C'est en juxtaposant différentes informations que les policiers ont pu établir que les vidéos du démembrement de Lin Jun avaient été tournées le 25 mai 2012. Des images montrant un autre homme nu et attaché sur le même lit avaient pour leur part été tournées six jours plus tôt.

C'est ce qui se dégage du témoignage que Panagiotis Sarganis, policier du Service de police de la Ville de Montréal (SPVM) expert en informatique judiciaire, a rendu lundi au procès de Luka Rocco Magnotta. M. Sarganis est intervenu dans le dossier pour extraire et analyser la carte mémoire d'une caméra Sony trouvée dans un des nombreux sacs à ordures placés près du 5720, boulevard Décarie, le 29 mai 2012. On sait que différents objets et outils ensanglantés, de même que des membres de Lin Jun étaient aussi dans ces sacs à ordures et que Magnotta habitait dans l'immeuble en question.

Lorsqu'elle a été récupérée, le 29 mai, la caméra était mouillée et ne fonctionnait pas. Des images ont pu être extraites de la carte mémoire, mais il était impossible de vérifier la date de création des fichiers.
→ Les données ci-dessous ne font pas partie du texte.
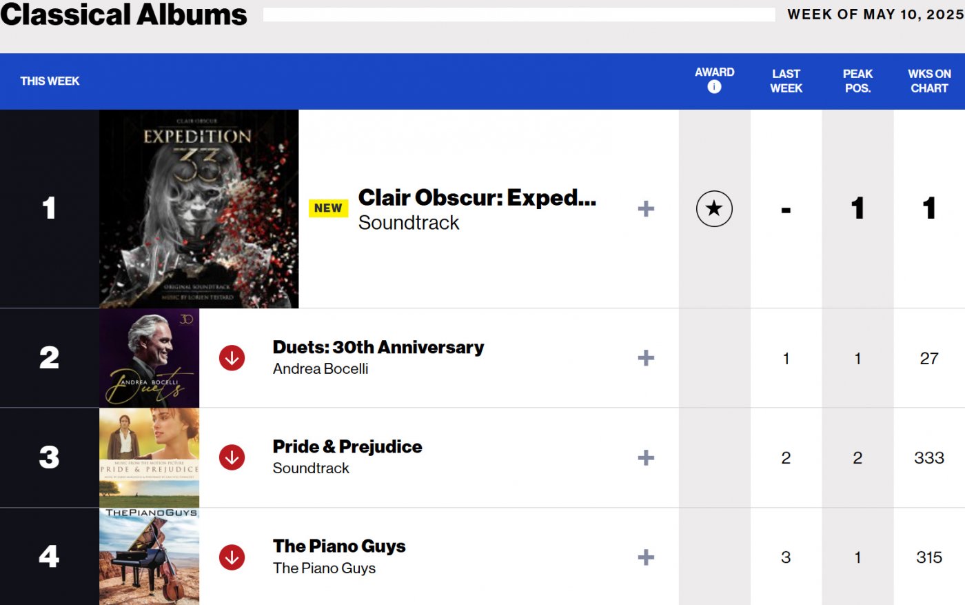Click the star award icon for Clair Obscur
This screenshot has height=605, width=965.
714,209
M. Sarganis a récupéré 505 photos et 15 vidéos.

En février 2013, M. Sarganis a réussi à allumer la caméra. Celle-ci n'avait pas été réglée aux dates réelles. Elle avait fonctionné avec celles par défaut, datant de 2005. Par déduction et analyse, en comparant notamment avec les vidéos des caméras de surveillance de l'immeuble où résidait Magnotta, l'expert a établi que les séquences du démembrement datées du 19 avril 2005 avaient en réalité été créées le 25 mai 2012. De la même manière, il a établi que les séquences montrant l'autre individu avaient été créées le 19 avril. Les caméras de surveillance ont d'ailleurs révélé qu'un homme, qui n'a jamais été identifié, était entré chez Magnotta le 18 et en était sorti le lendemain, complètement assommé.

Les policiers se sont aussi fiés à la mise en ligne de la vidéo One Lunatic One Ice-Pik pour cibler les dates.
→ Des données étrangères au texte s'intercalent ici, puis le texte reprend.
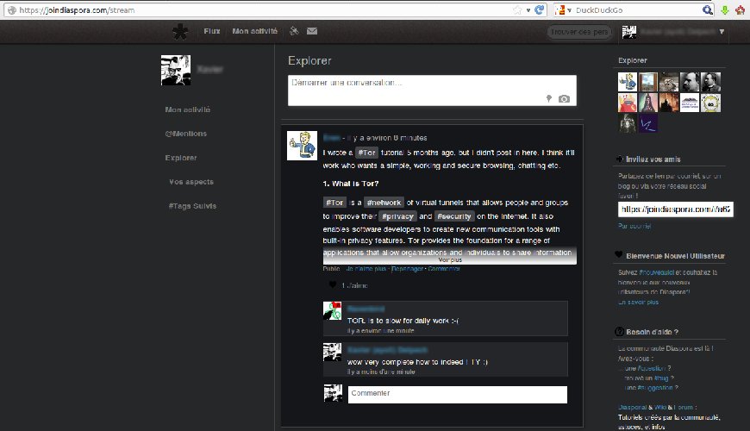Open the browser home icon
The image size is (750, 431).
(x=740, y=9)
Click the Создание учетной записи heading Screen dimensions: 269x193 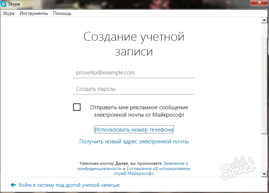[134, 44]
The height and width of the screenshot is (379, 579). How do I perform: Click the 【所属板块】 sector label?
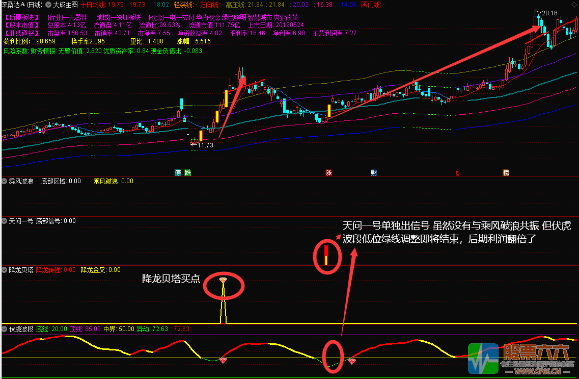[20, 17]
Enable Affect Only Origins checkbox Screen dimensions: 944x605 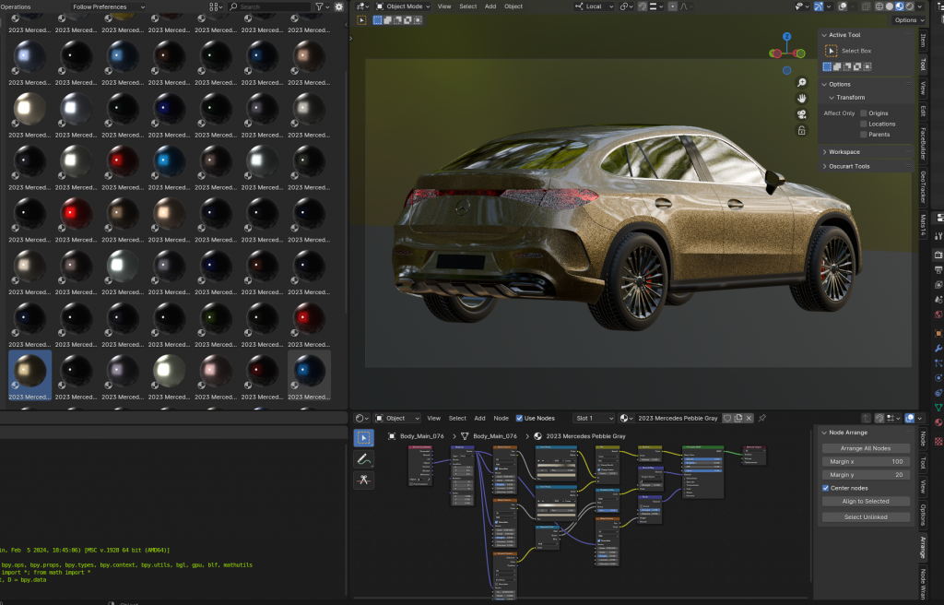[864, 113]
M. Sarganis poursuivra son témoignage aujourd'hui.

Livraison de colis

Plus tôt dans la journée, différents témoins ont raconté comment ils avaient réagi à la réception de deux colis, à Ottawa, le 29 mai 2012. Un colis, envoyé au Parti conservateur, contenait un pied, tandis que le second, qui contenait une main, était adressé au Parti libéral. Ce dernier a été intercepté avant de parvenir à destination.
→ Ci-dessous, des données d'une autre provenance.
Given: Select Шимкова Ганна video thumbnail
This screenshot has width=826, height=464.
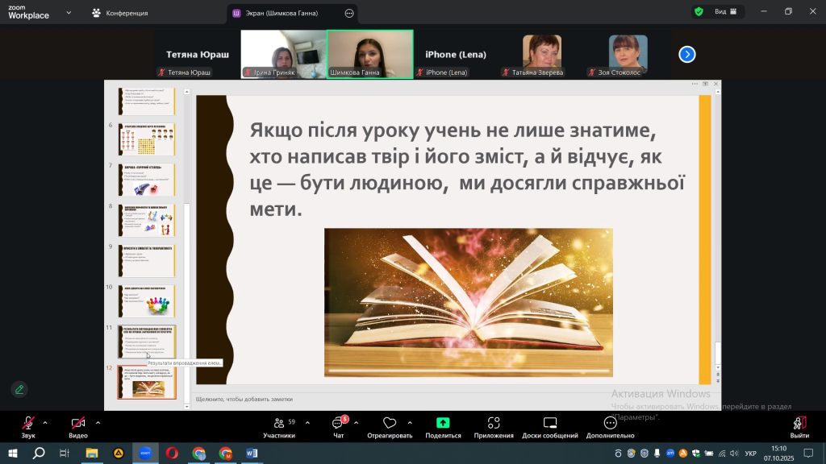Looking at the screenshot, I should pyautogui.click(x=369, y=53).
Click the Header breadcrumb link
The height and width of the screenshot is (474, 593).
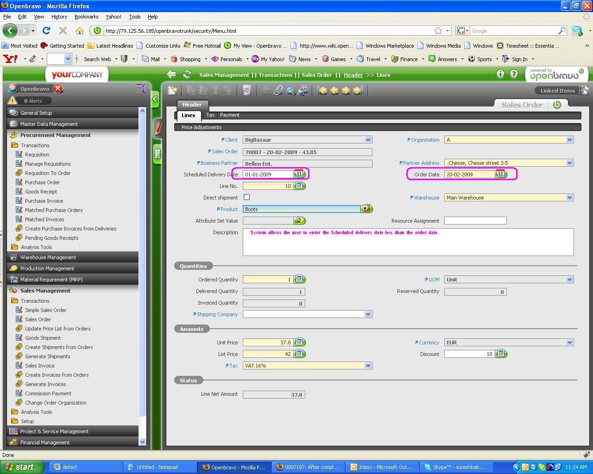coord(353,75)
Dans les deux cas, les boîtes étaient identiques de l'extérieur et portaient le même nom d'expéditeur, soit Renée Bordelais. On sait cependant que c'est Magnotta qui a envoyé ces sinistres colis. Il a d'ailleurs été filmé par des caméras de surveillance du complexe des Ailes de la mode, à Montréal, quand il les a postés. Le samedi 26 mai, il a posté le premier à 12h09 et le second à 15h37. On sait qu'il s'est envolé le soir même pour Paris.

Au Parti conservateur

Jenni Byrne, directrice au Parti conservateur, a relaté comment son assistante et elle avaient commencé à ouvrir la boîte qui venait d'arriver, le matin du 29 mai, au bureau du parti à Ottawa. Le colis contenait plusieurs emballages: du papier de soie rose, un sac à vin noir et un sac-poubelle. Au tout dernier emballage, le paquet était mou et une forte odeur de pourriture s'en dégageait. Mme Byrne a alors jugé qu'il fallait appeler la police.

«Ce n'était pas le genre de paquet que l'on recevait habituellement», a fait valoir Mme Byrne lors de son témoignage. La boîte en question avait un grand coeur dessiné à la main, dans le fond. Et il y avait une note manuscrite, sur du papier rose, qui disait ceci: «Stephen Harper and Lauren Teskey will know who this is. The fucked up big time.» (Traduction libre: Stephen Harper et Laureen Teskey [sa femme] sauront de qui il s'agit. Ils se sont bien fait avoir.)

Au sujet du sinistre colis livré au Parti conservateur: «Stephen Harper a été mis au courant», a dit Jenni Byne, qui n'a pas précisé quand cela a été fait.

Le second paquet, envoyé au Parti libéral, a été intercepté avant d'être livré, a raconté un autre témoin, Chantal Pombert, policière d'Ottawa affectée à l'identité judiciaire. Le paquet, emballé de façon similaire, a été envoyé directement à la morgue. Il contenait une main, dont les empreintes des doigts avaient été arrachées. Le colis contenait également une note sur du papier rose, qui disait: «You need to speak to Laureen Teskey, her family lots to hide.» (Vous devez parler à Laureen Teskey, sa famille a beaucoup à cacher.)